Data listing:
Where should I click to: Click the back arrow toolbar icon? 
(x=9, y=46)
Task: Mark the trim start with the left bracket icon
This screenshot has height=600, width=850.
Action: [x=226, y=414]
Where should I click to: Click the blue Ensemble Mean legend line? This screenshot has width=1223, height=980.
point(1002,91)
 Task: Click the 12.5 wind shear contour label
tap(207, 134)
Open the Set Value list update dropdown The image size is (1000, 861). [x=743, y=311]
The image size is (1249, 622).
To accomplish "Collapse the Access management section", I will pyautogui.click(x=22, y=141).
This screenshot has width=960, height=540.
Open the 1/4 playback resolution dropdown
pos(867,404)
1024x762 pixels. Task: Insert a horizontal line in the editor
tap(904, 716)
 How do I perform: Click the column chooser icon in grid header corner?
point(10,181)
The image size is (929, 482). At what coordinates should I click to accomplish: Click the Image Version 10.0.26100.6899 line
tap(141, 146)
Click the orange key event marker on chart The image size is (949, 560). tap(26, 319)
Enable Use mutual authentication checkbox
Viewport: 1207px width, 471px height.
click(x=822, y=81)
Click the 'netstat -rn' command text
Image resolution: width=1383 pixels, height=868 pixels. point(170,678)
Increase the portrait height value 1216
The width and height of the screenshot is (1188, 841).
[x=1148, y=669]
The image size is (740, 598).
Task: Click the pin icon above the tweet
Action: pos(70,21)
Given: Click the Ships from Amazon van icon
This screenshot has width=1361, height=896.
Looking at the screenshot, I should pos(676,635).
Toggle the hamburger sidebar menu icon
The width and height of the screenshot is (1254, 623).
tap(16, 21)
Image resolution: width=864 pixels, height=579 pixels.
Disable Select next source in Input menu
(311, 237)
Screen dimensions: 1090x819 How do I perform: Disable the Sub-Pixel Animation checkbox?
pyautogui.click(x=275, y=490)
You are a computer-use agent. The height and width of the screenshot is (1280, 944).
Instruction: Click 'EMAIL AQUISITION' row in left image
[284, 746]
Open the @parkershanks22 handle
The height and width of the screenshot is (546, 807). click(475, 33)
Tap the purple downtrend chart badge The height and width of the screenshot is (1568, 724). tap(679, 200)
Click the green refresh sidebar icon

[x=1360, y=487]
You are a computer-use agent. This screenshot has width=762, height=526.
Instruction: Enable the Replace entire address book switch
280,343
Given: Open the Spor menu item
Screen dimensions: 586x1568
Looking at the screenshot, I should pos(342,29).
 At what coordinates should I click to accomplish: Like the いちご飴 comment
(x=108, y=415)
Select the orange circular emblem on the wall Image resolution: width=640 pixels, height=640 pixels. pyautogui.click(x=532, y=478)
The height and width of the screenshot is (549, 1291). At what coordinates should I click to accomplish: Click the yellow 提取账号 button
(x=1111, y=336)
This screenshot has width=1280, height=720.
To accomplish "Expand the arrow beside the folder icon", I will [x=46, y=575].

Action item: All that belongs in your answer is the stretch of entries above from the line with "Instruction: Enable the" through the line with "Select the orange", printed exactly.

Output below:
Instruction: Enable the Replace entire address book switch
280,343
Given: Open the Spor menu item
Screen dimensions: 586x1568
Looking at the screenshot, I should pos(342,29).
 At what coordinates should I click to accomplish: Like the いちご飴 comment
(x=108, y=415)
Select the orange circular emblem on the wall Image resolution: width=640 pixels, height=640 pixels. pyautogui.click(x=532, y=478)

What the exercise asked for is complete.